• _About this exercise_: Take the records below and print them verbatim up to and including the line that carries "Image resolution: width=830".
Segment Start: Material for this task
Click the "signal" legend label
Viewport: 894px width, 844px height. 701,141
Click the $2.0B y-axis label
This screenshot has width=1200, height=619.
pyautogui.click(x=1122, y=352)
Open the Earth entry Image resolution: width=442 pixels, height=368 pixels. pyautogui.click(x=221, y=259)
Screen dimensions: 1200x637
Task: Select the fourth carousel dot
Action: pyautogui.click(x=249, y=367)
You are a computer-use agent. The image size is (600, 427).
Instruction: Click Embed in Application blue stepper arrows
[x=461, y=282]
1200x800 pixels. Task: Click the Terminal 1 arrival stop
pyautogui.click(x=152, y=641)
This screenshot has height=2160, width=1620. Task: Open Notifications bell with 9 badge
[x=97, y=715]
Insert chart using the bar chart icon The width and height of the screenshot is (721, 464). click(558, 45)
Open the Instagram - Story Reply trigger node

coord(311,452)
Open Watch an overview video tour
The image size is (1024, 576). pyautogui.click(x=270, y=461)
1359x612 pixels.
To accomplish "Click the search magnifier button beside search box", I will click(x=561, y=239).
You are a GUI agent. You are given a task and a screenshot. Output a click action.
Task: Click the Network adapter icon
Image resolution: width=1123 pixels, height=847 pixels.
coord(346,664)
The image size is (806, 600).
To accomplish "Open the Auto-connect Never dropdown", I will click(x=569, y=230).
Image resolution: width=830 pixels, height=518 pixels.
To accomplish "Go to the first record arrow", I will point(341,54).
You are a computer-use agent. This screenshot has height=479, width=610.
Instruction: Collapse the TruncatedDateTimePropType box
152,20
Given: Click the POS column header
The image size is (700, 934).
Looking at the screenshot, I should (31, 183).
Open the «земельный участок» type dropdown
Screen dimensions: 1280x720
Segment End: Material for this task
• _Solved problem_:
Click the "signal" legend label
Viewport: 894px width, 844px height. 701,141
Click the $2.0B y-axis label
This screenshot has width=1200, height=619.
pyautogui.click(x=1122, y=352)
Open the Earth entry Image resolution: width=442 pixels, height=368 pixels. pyautogui.click(x=221, y=259)
Screen dimensions: 1200x637
Task: Select the fourth carousel dot
Action: pyautogui.click(x=249, y=367)
You are a computer-use agent. The image size is (600, 427).
Instruction: Click Embed in Application blue stepper arrows
[x=461, y=282]
1200x800 pixels. Task: Click the Terminal 1 arrival stop
pyautogui.click(x=152, y=641)
This screenshot has height=2160, width=1620. Task: Open Notifications bell with 9 badge
[x=97, y=715]
Insert chart using the bar chart icon The width and height of the screenshot is (721, 464). click(558, 45)
Open the Instagram - Story Reply trigger node

coord(311,452)
Open Watch an overview video tour
The image size is (1024, 576). pyautogui.click(x=270, y=461)
1359x612 pixels.
To accomplish "Click the search magnifier button beside search box", I will click(x=561, y=239).
You are a GUI agent. You are given a task and a screenshot. Output a click action.
Task: Click the Network adapter icon
Image resolution: width=1123 pixels, height=847 pixels.
coord(346,664)
The image size is (806, 600).
To accomplish "Open the Auto-connect Never dropdown", I will click(x=569, y=230).
Image resolution: width=830 pixels, height=518 pixels.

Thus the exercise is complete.